Making ridiculous comments about wanting a relationship like The Notebook. Please......The Notebook is a romance novel. Romance novels are fairy tales, akin to the three little pigs. There are people, creatures, animals that you recognize but they do ridiculous things that are impossible. How does a pig build houses when he has hooves for hands? How does a wolf huff and puff and blow your house down when wolves do not posses the ability to pucker their lips?  They are capable of panting not blowing.

Books like the notebook are fiction. How do I know this? Well, for starters they are not located in the same isle of the library as The Diabetes Cookbook, autobiographies of Elvis, or The Diary Of Anne Frank.

A good way to tell if a romance novel is ridiculous is if nowhere in that book or movie there isn't someone farting, burping, or picking their nose. There is no talk about him coming home after a long day of work and him having stinky feet. No mention of her nagging because he refuses to share the television remote. No arguing over whose turn it is to take out the garbage, fighting over the bills, or contempt because he forgot something on the shopping list. No one lives like they do in these stories. We are all human and as humans we all have our own issues. Love is what your willing to put up with. I am sure even Ryan Gossling passes gas at some point. He is human, last I heard. I am not saying there isn't true love or that relationships can not last forty years, I am saying that relationships are hard work. That people do annoying things and to love someone is to accept their baggage. What ever that baggage may be.

I don't know why there is such a perverse need to saddle yourself up to someone when you are so young. Learn who you are first. Go out with friends and have a social life. Go to college. Get a part time job. Fall and learn how to pick yourself back up. Find who the real you is first before you try to become a half of a whole relationship. If your betrothed is still waiting to be with you after that than it has a chance of being real. If not then it wasn't meant to be anyway.

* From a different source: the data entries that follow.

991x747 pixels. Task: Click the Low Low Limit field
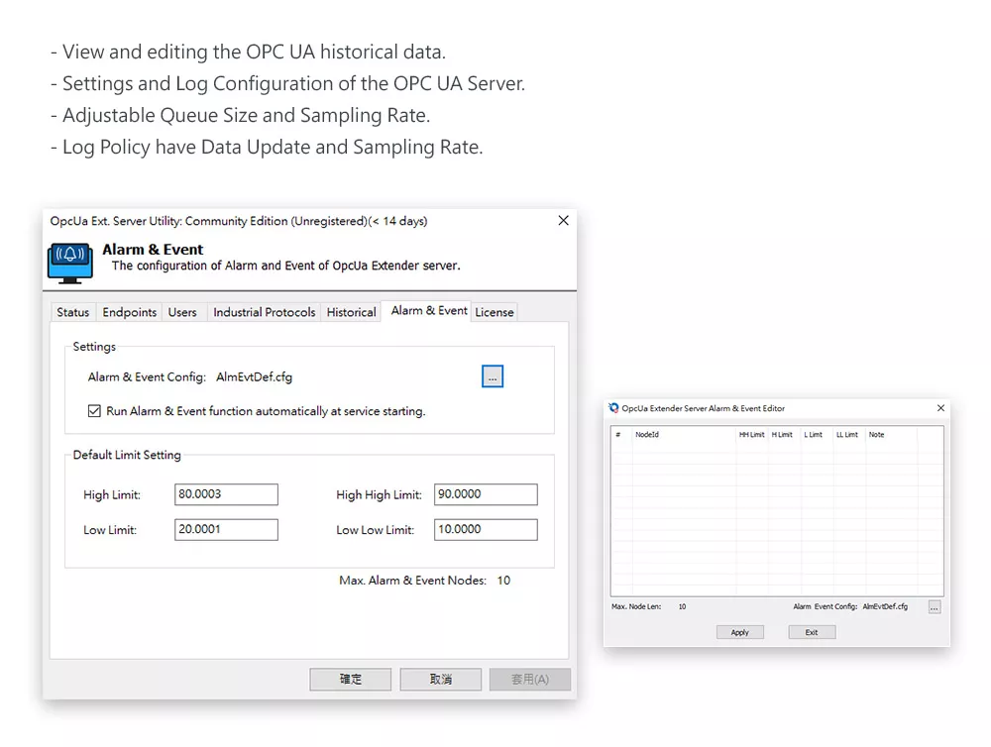tap(486, 530)
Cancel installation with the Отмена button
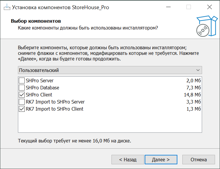 click(x=199, y=160)
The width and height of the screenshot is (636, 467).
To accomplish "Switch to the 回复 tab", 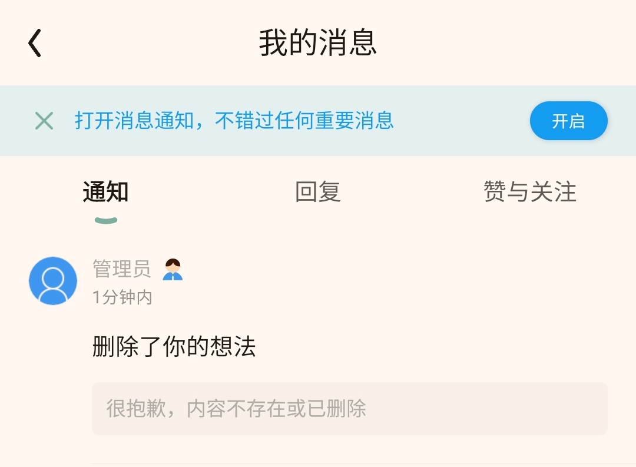I will [317, 191].

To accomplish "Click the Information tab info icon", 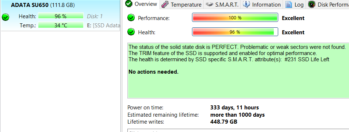I will (x=246, y=4).
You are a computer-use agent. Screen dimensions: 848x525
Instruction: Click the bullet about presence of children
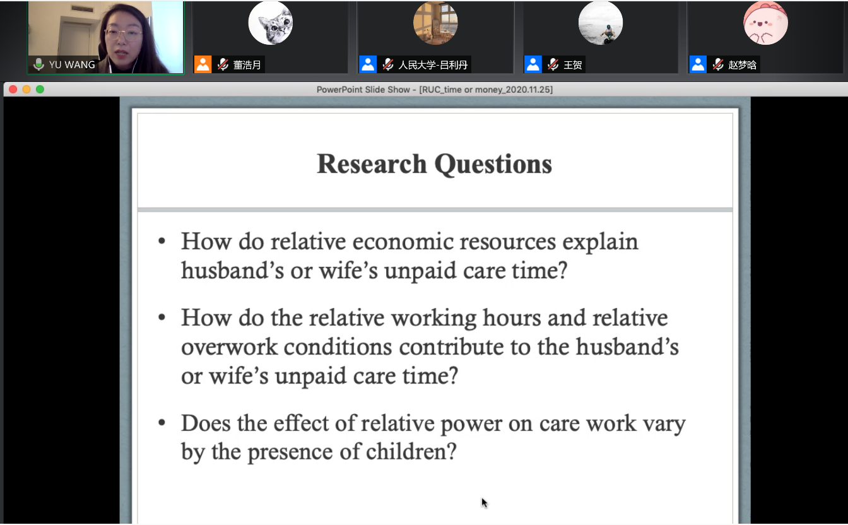click(x=432, y=437)
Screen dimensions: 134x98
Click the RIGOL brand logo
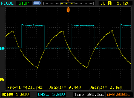(x=7, y=3)
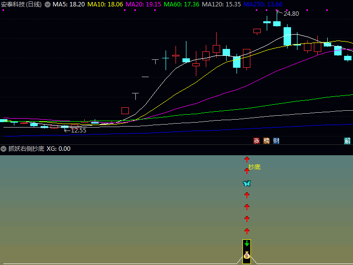Screen dimensions: 353x265
Task: Click the 12.55 low price label
Action: click(78, 131)
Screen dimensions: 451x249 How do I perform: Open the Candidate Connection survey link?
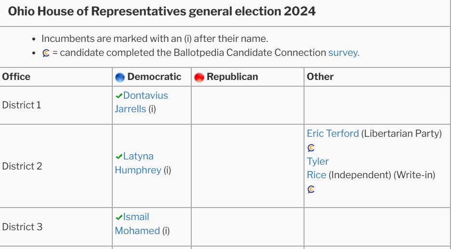[x=344, y=52]
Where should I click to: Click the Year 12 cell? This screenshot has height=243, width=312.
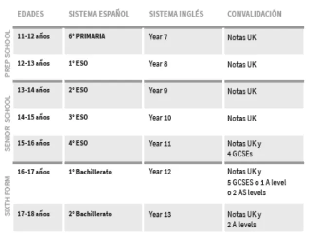point(160,172)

If your partner is a cheater, liar, manipulator, or abuser then don't take him/her back. If they have wronged you they aren't worth your time. You will love again. You are worth more than that. Trust me.

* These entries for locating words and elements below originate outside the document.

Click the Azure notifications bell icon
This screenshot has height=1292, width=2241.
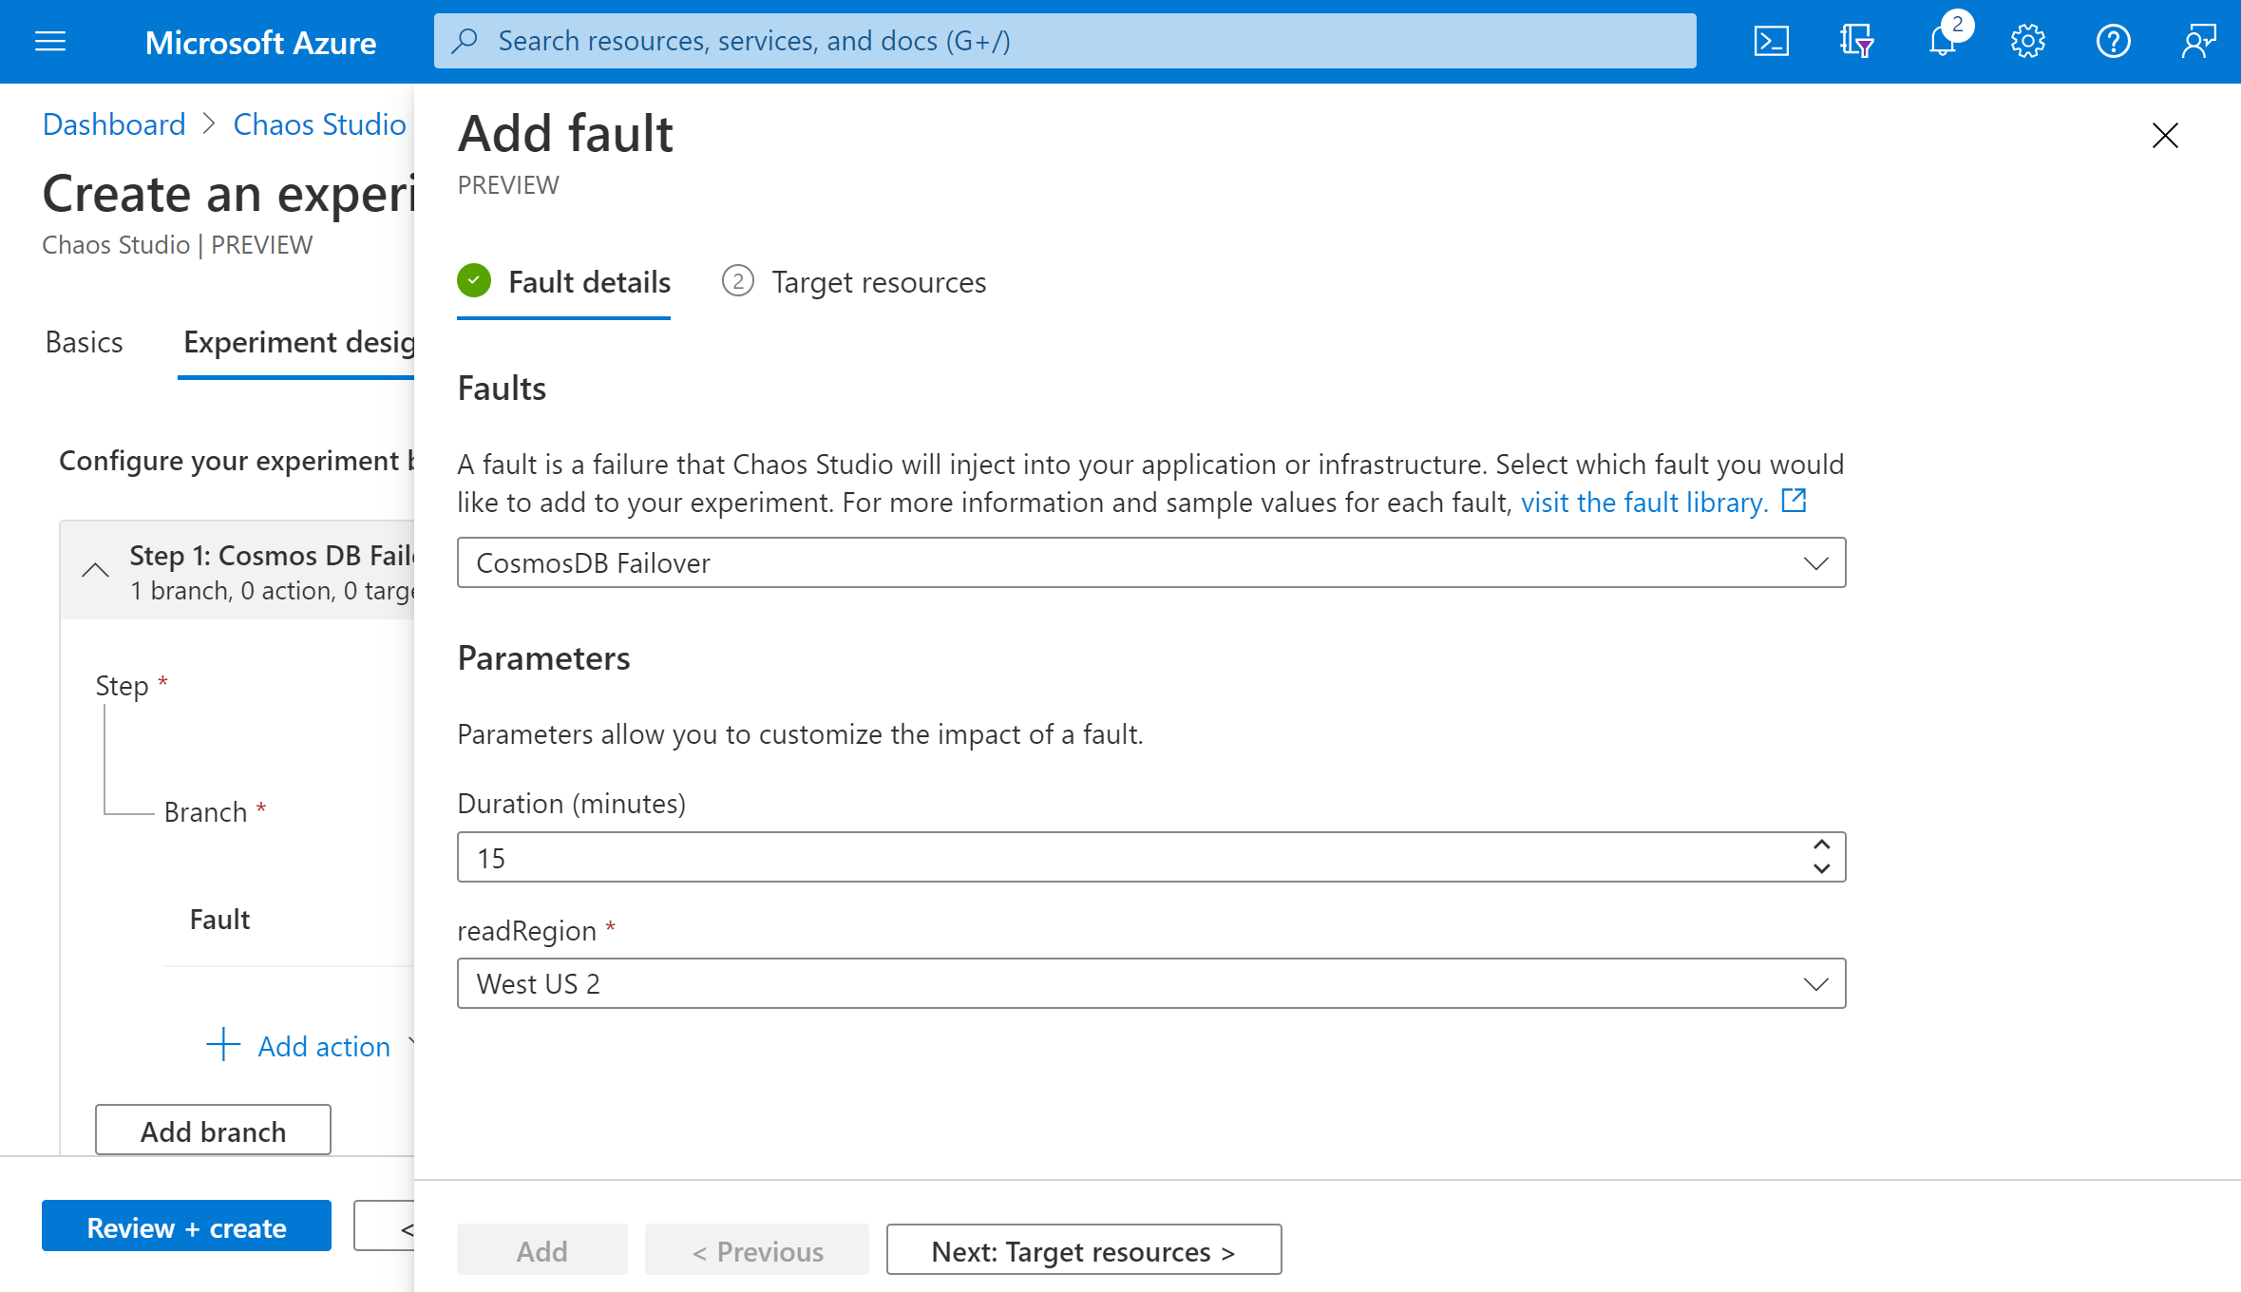(x=1943, y=40)
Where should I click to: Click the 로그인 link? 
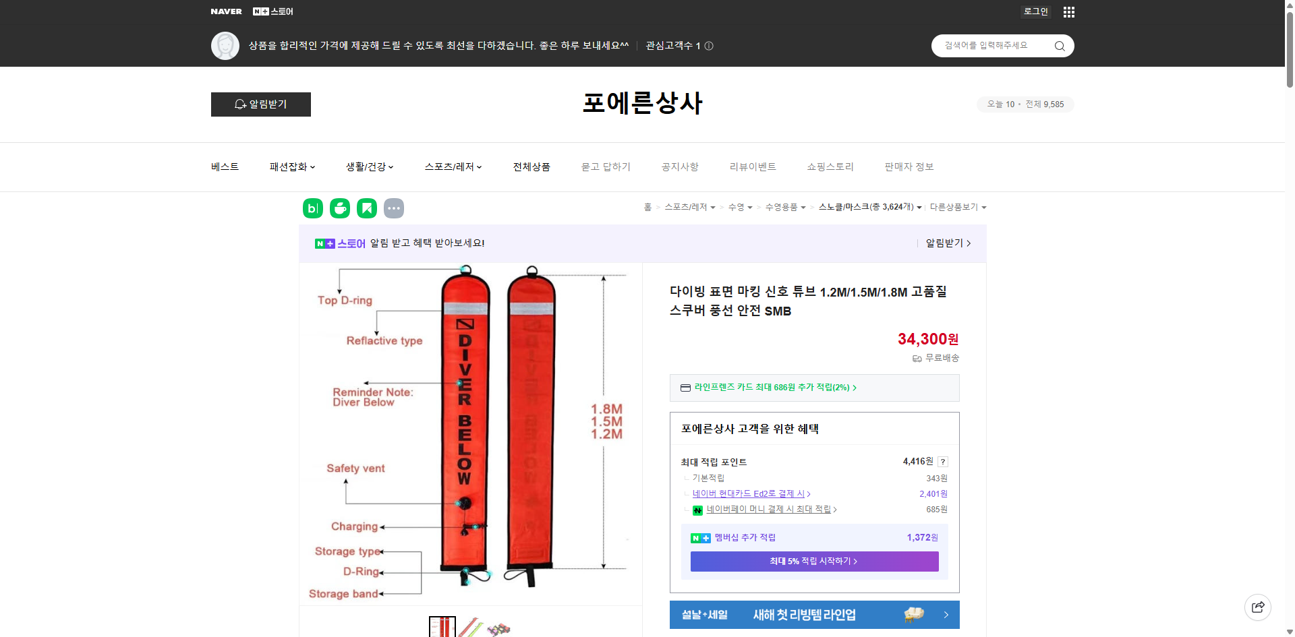click(x=1035, y=11)
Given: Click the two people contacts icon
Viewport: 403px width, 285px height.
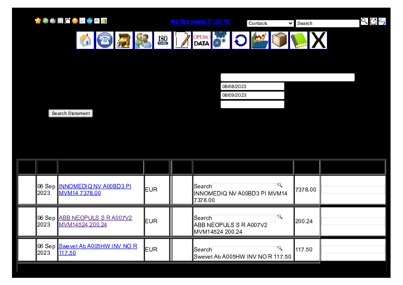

So I guess what this long drawn out post is trying to say is that you are selling yourself short. You can be anything in this life. You do not need to worry if you are good enough for someone. If they don't want you then it's their loss and you were probably better than them anyway. Stop worrying about your looks and get a good education. Looks fade, intelligence is forever. Learn about the struggles women have gone through so you can take pictures of yourself in your booty shorts and share it with the world. Contemplate on that for a few minutes and decide if that's really the image you want to share with the world. Are you just an object or are you a person with dreams, hopes, and emotions. Because mark my words, people are not thinking about you as a person when you post pictures and comments like that. They are seeing you through the goggles of sexual objectification.  Stop saying you want a relationship. You don't really. What you want is to feel whole. What you want is to feel special, to know who you are, to validate your feelings, to feel unconditional love. These are all things you can give yourself. Don't wait for someone else to give you these things because they can't. Only you can prevent forest fires and only you can love yourself that way. Don't believe that your crush can save you from yourself. That never works out. Crushes are people you put so high up on a pedestal that there is no way to go but down. You aren't "in love" with them. You are "in love" with the idea of them, and no one can stand up that kind of scrutiny.  Take my advice because I have been where you are now and I have made the same mistakes.

Take the advice of this wrinkled, grey haired, walker pushing, old bitty. Love yourself. Find yourself. Get to know your self worth and project yourself the way you want to be received by the world. You can't promote yourself as strong, intelligent, or classy when you are doing the duck face.